Turning to plaintiff’s state law claim, I note that Congress has specifically provided remedies for the type of wrong which this state law claim embraces. In 29 U.S.C. § 1132(a)(1)(B) ERISA states that:

(a) A civil action may be brought—
(1) by a participant or beneficiary—
(B) to recover benefits due to him under the terms of his plan, to enforce his rights under the terms of the plan, or to clarify his rights to future benefits under the terms of the plan;

Under ERISA a fiduciary will be held liable for the breach of his duties pursuant to 29 U.S.C. § 1109 which provides that:

(a) Any person who is a fiduciary with respect to a plan who breaches any of the responsibilities, obligations, or duties imposed upon fiduciaries by this sub-chapter shall be personally liable to make good to such plan any losses to the plan resulting from each such breach, and to restore to such plan any profits of such fiduciary which have been made through use of assets of the plan by the fiduciary, and shall be subject to such other equitable or remedial relief as the court may deem appropriate, including removal of such fiduciary. A fiduciary may also be removed for a violation of section 1111 of this title.

Moreover, ERISA also specifically prohibits the interference with a plan participants’ or beneficiaries’ rights in § 1140:

It shall be unlawful for any person to discharge, fine, suspend, expel, discipline, or discriminate against a participant or beneficiary for exercising any right to which he is entitled under the provisions of an employee benefit plan, this subchapter, section 1201 of this title, or the Welfare and Pension Plans Disclosure Act, or for the purpose of interfering with the attainment of any right to which such participant may become entitled under the plan, this subchapter, or the Welfare and Pension Plans Disclosure Act____

29 U.S.C. § 1140.

Since plaintiff’s state law claim addresses the same type of wrong prohibited by § 1132, 1109 and 1140 of ERISA, it is clear that plaintiff’s claim is preempted.

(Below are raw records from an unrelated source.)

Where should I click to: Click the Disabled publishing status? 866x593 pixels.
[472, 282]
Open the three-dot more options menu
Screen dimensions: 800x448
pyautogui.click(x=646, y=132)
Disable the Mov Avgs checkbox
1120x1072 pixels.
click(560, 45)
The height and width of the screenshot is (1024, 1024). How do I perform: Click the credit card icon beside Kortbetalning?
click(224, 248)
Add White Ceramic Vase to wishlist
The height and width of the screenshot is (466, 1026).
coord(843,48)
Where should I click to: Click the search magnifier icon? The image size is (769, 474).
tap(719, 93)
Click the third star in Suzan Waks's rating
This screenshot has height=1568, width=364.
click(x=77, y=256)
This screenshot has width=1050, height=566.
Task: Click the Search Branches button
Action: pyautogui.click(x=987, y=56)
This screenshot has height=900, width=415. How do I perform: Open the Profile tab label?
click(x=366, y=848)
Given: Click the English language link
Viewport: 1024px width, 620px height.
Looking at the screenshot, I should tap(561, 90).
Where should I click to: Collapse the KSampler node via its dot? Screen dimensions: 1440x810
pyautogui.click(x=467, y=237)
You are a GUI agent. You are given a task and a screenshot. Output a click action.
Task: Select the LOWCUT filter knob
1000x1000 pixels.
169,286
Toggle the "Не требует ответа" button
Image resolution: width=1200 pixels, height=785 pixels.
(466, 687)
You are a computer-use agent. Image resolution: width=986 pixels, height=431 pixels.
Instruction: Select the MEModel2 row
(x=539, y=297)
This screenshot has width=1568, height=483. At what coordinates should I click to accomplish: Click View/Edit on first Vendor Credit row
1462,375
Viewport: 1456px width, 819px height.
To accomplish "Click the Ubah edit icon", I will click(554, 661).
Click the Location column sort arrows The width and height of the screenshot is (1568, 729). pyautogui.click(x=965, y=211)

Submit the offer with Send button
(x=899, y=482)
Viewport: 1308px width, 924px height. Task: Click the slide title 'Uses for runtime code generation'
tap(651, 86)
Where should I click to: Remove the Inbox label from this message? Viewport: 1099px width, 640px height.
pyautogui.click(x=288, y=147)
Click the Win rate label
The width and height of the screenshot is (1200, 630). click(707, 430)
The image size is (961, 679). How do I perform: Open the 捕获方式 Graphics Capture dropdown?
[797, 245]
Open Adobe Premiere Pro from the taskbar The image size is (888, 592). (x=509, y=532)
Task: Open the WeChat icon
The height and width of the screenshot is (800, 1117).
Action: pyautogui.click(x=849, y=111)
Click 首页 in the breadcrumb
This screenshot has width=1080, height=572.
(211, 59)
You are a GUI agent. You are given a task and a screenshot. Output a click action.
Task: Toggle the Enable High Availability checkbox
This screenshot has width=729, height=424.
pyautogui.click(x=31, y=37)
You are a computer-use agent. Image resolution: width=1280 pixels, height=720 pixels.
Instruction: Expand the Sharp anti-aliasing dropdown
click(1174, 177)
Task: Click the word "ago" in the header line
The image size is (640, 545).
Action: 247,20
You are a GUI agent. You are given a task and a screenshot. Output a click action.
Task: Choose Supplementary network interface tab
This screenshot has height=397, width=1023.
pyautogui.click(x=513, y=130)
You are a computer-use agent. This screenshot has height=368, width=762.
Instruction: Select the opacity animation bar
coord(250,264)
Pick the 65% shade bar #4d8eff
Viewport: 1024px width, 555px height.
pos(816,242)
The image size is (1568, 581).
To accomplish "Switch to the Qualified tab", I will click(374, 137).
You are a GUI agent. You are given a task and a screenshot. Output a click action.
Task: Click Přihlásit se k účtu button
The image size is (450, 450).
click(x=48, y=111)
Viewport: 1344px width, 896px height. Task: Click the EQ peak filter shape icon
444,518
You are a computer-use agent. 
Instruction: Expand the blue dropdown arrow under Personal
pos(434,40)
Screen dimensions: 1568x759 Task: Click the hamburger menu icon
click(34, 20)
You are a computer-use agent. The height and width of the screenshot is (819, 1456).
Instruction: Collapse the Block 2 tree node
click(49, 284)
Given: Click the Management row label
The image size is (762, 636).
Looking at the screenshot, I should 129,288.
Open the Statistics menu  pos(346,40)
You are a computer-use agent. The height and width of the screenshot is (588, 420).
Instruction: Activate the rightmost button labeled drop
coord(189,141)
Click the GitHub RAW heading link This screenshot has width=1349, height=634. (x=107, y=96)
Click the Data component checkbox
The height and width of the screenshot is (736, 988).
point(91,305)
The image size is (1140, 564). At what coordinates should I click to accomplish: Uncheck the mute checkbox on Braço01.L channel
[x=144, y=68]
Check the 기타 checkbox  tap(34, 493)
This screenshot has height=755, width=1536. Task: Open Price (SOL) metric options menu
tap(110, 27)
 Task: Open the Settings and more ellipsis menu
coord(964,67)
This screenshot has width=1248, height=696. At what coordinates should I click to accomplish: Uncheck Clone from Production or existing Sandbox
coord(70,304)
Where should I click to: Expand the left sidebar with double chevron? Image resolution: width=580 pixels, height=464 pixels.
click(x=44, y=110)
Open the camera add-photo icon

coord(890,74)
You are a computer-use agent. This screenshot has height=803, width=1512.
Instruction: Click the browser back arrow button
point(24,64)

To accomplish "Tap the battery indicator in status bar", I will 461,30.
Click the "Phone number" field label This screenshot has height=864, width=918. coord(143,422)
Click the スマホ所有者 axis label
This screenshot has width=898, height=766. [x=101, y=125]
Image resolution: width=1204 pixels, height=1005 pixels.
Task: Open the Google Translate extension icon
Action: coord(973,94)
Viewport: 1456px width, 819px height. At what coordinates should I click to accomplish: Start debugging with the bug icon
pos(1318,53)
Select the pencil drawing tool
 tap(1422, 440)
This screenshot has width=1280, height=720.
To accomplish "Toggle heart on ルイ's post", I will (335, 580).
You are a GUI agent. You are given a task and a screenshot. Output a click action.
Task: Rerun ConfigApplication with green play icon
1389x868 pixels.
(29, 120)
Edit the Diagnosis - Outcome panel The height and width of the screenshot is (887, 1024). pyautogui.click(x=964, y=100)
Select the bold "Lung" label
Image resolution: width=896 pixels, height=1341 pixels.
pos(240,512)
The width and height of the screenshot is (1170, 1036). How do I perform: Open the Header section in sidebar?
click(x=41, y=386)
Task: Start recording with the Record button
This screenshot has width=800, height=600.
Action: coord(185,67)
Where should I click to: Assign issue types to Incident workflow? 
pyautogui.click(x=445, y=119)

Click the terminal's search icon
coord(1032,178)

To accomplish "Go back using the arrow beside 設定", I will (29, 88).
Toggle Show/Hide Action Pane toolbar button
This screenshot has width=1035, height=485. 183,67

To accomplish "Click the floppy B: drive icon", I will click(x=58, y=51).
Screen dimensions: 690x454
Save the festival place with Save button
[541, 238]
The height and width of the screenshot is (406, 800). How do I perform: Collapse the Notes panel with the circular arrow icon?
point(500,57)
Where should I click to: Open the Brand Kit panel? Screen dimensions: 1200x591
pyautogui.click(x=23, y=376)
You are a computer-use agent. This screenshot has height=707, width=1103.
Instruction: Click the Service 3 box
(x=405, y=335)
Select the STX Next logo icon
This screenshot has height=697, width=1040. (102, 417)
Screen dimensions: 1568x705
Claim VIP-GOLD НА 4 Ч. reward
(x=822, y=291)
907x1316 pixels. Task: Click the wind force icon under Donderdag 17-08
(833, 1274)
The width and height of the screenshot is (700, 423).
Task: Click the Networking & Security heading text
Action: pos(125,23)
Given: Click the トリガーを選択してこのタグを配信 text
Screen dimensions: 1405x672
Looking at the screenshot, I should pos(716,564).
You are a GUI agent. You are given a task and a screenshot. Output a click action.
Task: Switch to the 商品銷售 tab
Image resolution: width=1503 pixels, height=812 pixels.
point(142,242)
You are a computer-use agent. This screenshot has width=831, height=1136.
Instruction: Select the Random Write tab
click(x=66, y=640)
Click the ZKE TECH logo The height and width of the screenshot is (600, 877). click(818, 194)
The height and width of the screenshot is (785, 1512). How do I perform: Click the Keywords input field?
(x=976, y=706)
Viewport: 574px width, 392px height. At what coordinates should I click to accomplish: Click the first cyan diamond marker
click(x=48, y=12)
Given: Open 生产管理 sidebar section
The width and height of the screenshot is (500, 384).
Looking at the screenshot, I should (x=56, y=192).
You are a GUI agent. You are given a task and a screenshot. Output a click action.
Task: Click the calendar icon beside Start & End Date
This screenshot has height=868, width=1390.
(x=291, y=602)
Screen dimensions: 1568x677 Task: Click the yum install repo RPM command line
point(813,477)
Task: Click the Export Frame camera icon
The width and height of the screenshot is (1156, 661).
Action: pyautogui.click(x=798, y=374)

Accordingly, Strick’s and the Pension Plan’s motion to dismiss is granted. 
      
      . Upon stipulation of counsel, PBGC was dismissed without prejudice on May 24, 1984.
     
      
      . Upon stipulation of counsel, First Pennsylvania Bank, N.A. was dismissed without prejudice on December 5, 1983.
     
      
      . Strick had previously received the same one-line letter from Dr. Swartz indicating plaintiff was disabled as of May 16, 1979.